*** Opening of Exercise input ***

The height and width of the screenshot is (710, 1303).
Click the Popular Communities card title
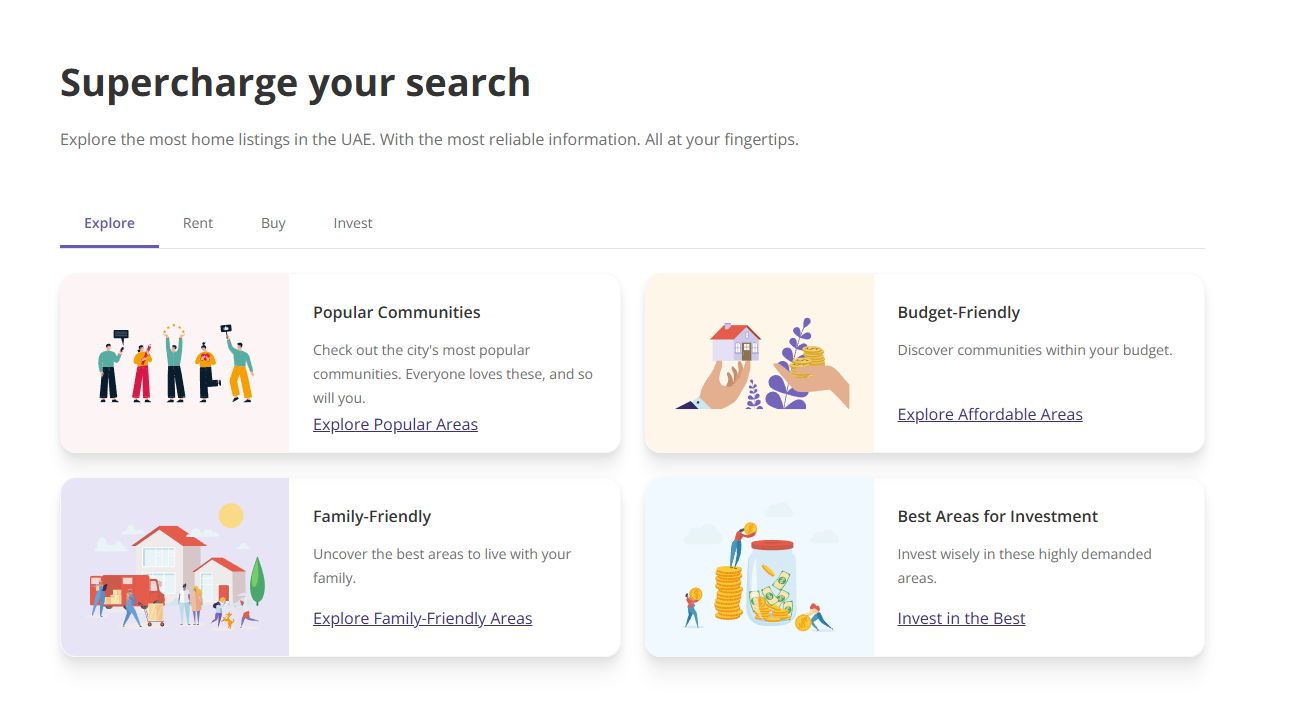(397, 312)
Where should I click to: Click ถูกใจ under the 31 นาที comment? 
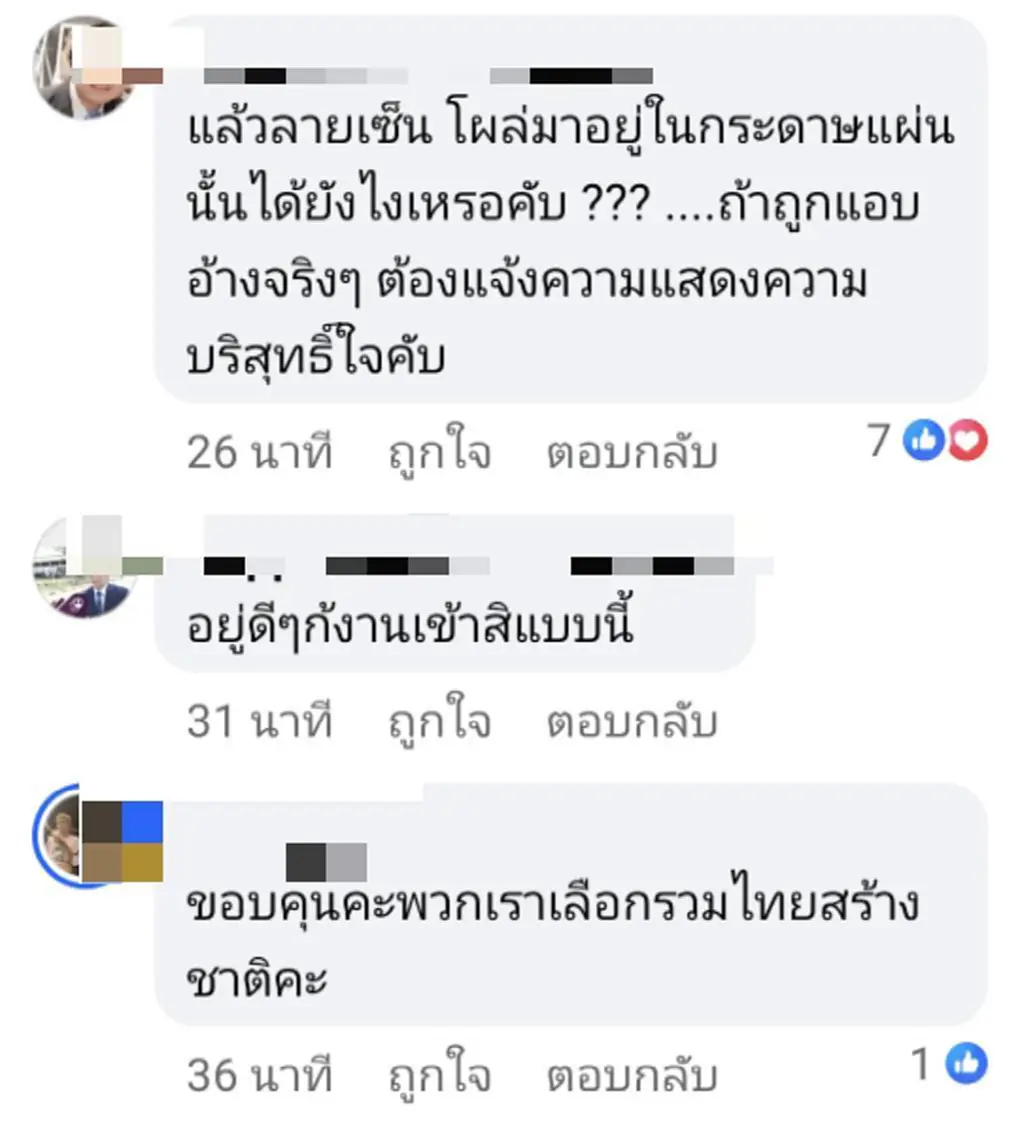[x=440, y=721]
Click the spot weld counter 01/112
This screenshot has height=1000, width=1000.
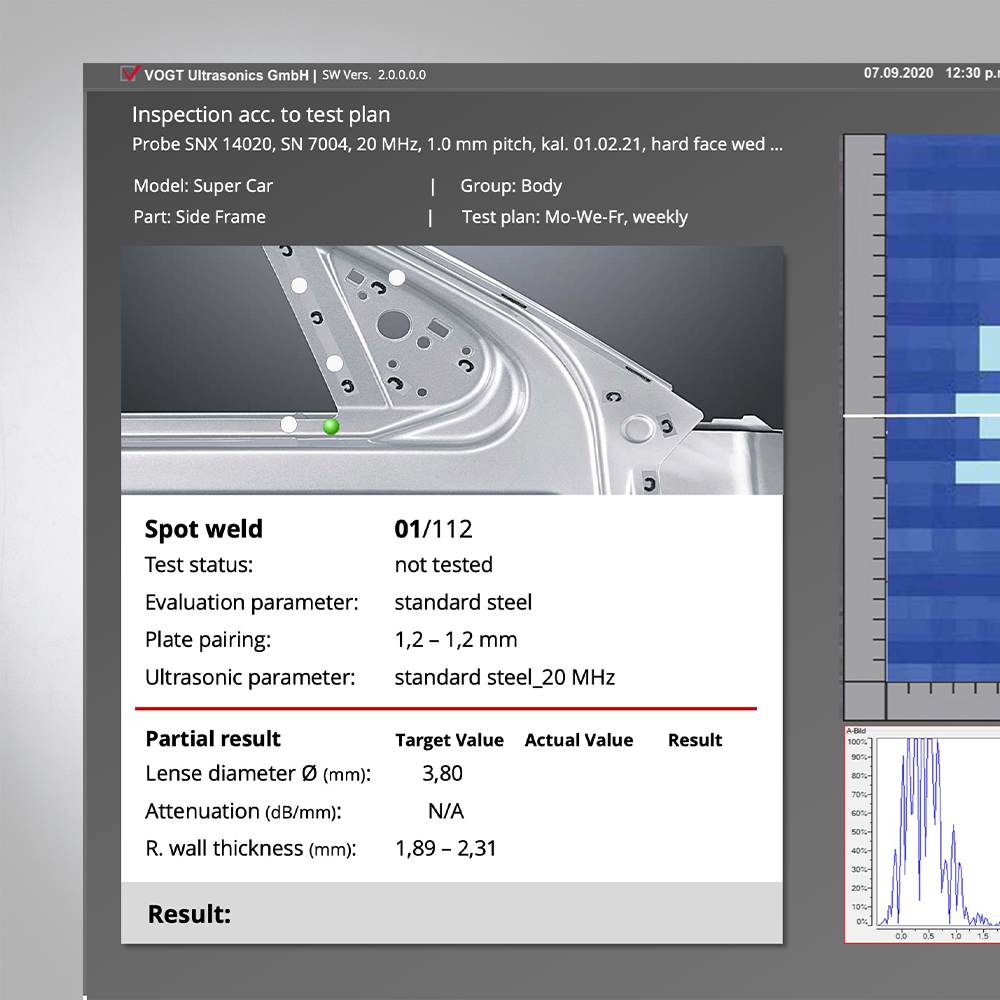[x=431, y=529]
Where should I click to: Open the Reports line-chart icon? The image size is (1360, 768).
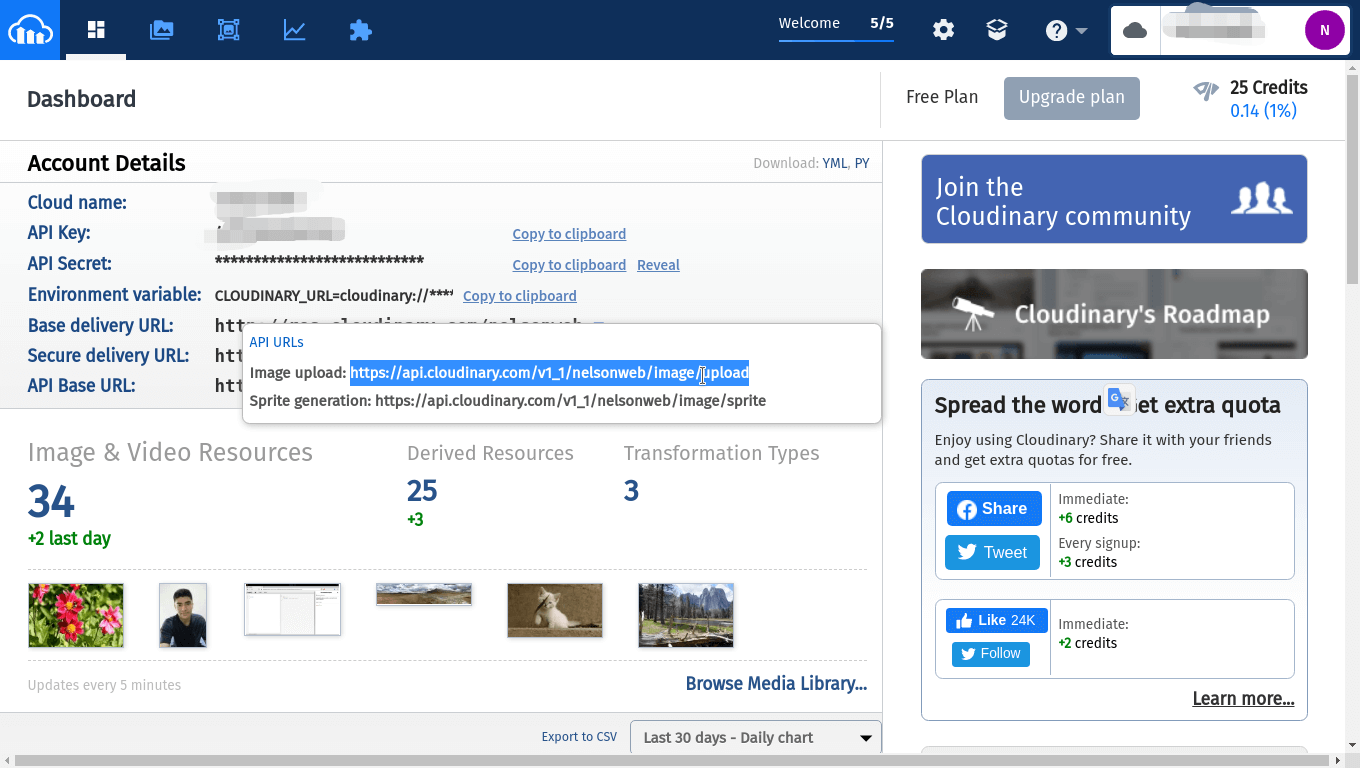[x=294, y=30]
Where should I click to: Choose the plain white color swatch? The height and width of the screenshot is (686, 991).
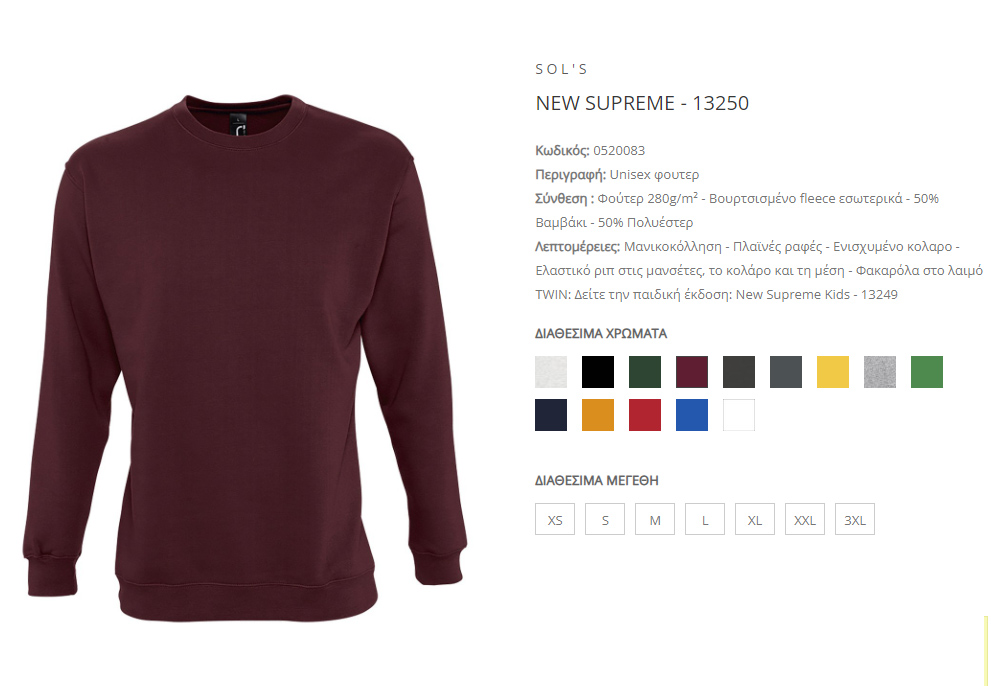739,415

*** Close of Exercise input ***

■ Problem description
The answer must be the listing above, restated word for word, with no images in it.

■ Your solution
The height and width of the screenshot is (710, 1303).
Click the Popular Communities card title
(397, 312)
Where should I click to: Click ถูกใจ under the 31 นาที comment? 
[x=440, y=721]
Click the spot weld counter 01/112
This screenshot has height=1000, width=1000.
[x=431, y=529]
Where should I click to: Open the Reports line-chart icon? The image size is (1360, 768).
[x=294, y=30]
Where should I click to: Choose the plain white color swatch? The height and width of the screenshot is (686, 991).
739,415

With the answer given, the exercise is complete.